### [What is needed]
All entries, exactly as written, should be output again.

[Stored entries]
------------------------------------------------------------
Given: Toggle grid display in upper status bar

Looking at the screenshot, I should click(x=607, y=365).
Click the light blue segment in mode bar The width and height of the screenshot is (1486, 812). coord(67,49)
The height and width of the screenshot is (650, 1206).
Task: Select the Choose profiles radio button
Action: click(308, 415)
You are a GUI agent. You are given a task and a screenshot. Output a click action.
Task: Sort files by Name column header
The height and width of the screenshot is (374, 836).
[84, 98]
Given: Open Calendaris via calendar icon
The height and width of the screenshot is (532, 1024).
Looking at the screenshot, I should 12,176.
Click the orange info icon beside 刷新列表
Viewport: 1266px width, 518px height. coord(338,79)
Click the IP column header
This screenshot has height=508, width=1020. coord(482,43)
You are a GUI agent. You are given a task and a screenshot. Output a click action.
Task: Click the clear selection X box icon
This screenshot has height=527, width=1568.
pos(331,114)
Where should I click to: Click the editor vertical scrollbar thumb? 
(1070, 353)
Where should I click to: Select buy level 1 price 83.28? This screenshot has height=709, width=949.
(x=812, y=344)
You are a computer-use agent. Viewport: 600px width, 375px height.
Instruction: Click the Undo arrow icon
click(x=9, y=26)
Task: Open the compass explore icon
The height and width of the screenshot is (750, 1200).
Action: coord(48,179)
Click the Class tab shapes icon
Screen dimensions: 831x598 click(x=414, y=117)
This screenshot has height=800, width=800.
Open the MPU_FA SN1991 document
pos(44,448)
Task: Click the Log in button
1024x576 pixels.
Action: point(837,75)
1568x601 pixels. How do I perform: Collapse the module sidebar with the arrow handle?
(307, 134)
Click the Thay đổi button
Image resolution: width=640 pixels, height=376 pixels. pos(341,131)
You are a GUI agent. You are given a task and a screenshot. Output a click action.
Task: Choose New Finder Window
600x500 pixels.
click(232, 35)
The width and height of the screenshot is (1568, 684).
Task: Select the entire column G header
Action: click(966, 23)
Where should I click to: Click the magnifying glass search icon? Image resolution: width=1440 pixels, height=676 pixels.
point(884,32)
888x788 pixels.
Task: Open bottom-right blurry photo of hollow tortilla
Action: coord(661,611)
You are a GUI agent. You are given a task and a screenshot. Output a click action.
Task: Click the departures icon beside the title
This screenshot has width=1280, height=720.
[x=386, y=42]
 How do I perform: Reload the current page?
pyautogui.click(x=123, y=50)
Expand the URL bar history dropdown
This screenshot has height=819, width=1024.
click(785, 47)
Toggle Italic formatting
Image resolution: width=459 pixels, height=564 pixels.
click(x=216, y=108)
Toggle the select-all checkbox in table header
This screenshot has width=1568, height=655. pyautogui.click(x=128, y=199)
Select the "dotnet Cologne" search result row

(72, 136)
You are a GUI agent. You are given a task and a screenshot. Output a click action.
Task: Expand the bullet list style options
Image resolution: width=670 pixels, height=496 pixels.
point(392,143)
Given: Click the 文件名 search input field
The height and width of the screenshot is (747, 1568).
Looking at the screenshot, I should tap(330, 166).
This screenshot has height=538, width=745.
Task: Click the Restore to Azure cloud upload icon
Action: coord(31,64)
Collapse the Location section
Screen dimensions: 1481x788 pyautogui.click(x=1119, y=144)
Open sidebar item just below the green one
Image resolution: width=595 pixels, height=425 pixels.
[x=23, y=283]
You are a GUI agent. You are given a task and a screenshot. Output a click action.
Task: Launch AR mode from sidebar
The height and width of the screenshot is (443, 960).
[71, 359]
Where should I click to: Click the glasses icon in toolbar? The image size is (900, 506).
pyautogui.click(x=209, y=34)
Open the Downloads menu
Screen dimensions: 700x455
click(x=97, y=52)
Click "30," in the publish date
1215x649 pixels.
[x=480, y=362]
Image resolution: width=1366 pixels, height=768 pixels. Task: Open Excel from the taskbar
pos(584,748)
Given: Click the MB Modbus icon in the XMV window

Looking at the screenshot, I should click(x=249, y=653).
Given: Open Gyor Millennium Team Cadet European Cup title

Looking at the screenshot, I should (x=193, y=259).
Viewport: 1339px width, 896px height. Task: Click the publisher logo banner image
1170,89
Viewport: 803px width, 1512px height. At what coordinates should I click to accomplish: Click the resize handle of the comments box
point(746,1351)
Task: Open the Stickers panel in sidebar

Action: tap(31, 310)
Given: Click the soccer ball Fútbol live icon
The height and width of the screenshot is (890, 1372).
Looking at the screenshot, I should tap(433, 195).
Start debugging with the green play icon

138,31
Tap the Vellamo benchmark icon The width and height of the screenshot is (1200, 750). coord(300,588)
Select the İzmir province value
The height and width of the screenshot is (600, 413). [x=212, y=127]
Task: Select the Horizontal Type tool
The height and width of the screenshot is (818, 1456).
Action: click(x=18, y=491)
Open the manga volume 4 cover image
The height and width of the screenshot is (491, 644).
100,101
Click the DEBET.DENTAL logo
------------------------------------------------------------
### [Written solution]
Given: Toggle grid display in upper status bar

Looking at the screenshot, I should click(x=607, y=365).
Click the light blue segment in mode bar The width and height of the screenshot is (1486, 812). coord(67,49)
The height and width of the screenshot is (650, 1206).
Task: Select the Choose profiles radio button
Action: click(308, 415)
You are a GUI agent. You are given a task and a screenshot. Output a click action.
Task: Sort files by Name column header
The height and width of the screenshot is (374, 836).
[84, 98]
Given: Open Calendaris via calendar icon
The height and width of the screenshot is (532, 1024).
Looking at the screenshot, I should 12,176.
Click the orange info icon beside 刷新列表
Viewport: 1266px width, 518px height. coord(338,79)
Click the IP column header
This screenshot has height=508, width=1020. coord(482,43)
You are a GUI agent. You are given a task and a screenshot. Output a click action.
Task: Click the clear selection X box icon
This screenshot has height=527, width=1568.
pos(331,114)
Where should I click to: Click the editor vertical scrollbar thumb? 
(1070, 353)
Where should I click to: Select buy level 1 price 83.28? This screenshot has height=709, width=949.
(x=812, y=344)
You are a computer-use agent. Viewport: 600px width, 375px height.
Instruction: Click the Undo arrow icon
click(x=9, y=26)
Task: Open the compass explore icon
The height and width of the screenshot is (750, 1200).
Action: coord(48,179)
Click the Class tab shapes icon
Screen dimensions: 831x598 click(x=414, y=117)
This screenshot has height=800, width=800.
Open the MPU_FA SN1991 document
pos(44,448)
Task: Click the Log in button
1024x576 pixels.
Action: point(837,75)
1568x601 pixels. How do I perform: Collapse the module sidebar with the arrow handle?
(307, 134)
Click the Thay đổi button
Image resolution: width=640 pixels, height=376 pixels. pos(341,131)
You are a GUI agent. You are given a task and a screenshot. Output a click action.
Task: Choose New Finder Window
600x500 pixels.
click(232, 35)
The width and height of the screenshot is (1568, 684).
Task: Select the entire column G header
Action: click(966, 23)
Where should I click to: Click the magnifying glass search icon? Image resolution: width=1440 pixels, height=676 pixels.
point(884,32)
888x788 pixels.
Task: Open bottom-right blurry photo of hollow tortilla
Action: coord(661,611)
You are a GUI agent. You are given a task and a screenshot. Output a click action.
Task: Click the departures icon beside the title
This screenshot has width=1280, height=720.
[x=386, y=42]
 How do I perform: Reload the current page?
pyautogui.click(x=123, y=50)
Expand the URL bar history dropdown
This screenshot has height=819, width=1024.
click(785, 47)
Toggle Italic formatting
Image resolution: width=459 pixels, height=564 pixels.
click(x=216, y=108)
Toggle the select-all checkbox in table header
This screenshot has width=1568, height=655. pyautogui.click(x=128, y=199)
Select the "dotnet Cologne" search result row

(72, 136)
You are a GUI agent. You are given a task and a screenshot. Output a click action.
Task: Expand the bullet list style options
Image resolution: width=670 pixels, height=496 pixels.
point(392,143)
Given: Click the 文件名 search input field
The height and width of the screenshot is (747, 1568).
Looking at the screenshot, I should tap(330, 166).
This screenshot has height=538, width=745.
Task: Click the Restore to Azure cloud upload icon
Action: coord(31,64)
Collapse the Location section
Screen dimensions: 1481x788 pyautogui.click(x=1119, y=144)
Open sidebar item just below the green one
Image resolution: width=595 pixels, height=425 pixels.
[x=23, y=283]
You are a GUI agent. You are given a task and a screenshot. Output a click action.
Task: Launch AR mode from sidebar
The height and width of the screenshot is (443, 960).
[71, 359]
Where should I click to: Click the glasses icon in toolbar? The image size is (900, 506).
pyautogui.click(x=209, y=34)
Open the Downloads menu
Screen dimensions: 700x455
click(x=97, y=52)
Click "30," in the publish date
1215x649 pixels.
[x=480, y=362]
Image resolution: width=1366 pixels, height=768 pixels. Task: Open Excel from the taskbar
pos(584,748)
Given: Click the MB Modbus icon in the XMV window

Looking at the screenshot, I should click(x=249, y=653).
Given: Open Gyor Millennium Team Cadet European Cup title

Looking at the screenshot, I should (x=193, y=259).
Viewport: 1339px width, 896px height. Task: Click the publisher logo banner image
1170,89
Viewport: 803px width, 1512px height. At what coordinates should I click to accomplish: Click the resize handle of the comments box
point(746,1351)
Task: Open the Stickers panel in sidebar

Action: tap(31, 310)
Given: Click the soccer ball Fútbol live icon
The height and width of the screenshot is (890, 1372).
Looking at the screenshot, I should tap(433, 195).
Start debugging with the green play icon

138,31
Tap the Vellamo benchmark icon The width and height of the screenshot is (1200, 750). coord(300,588)
Select the İzmir province value
The height and width of the screenshot is (600, 413). [x=212, y=127]
Task: Select the Horizontal Type tool
The height and width of the screenshot is (818, 1456).
Action: click(x=18, y=491)
Open the manga volume 4 cover image
The height and width of the screenshot is (491, 644).
100,101
Click the DEBET.DENTAL logo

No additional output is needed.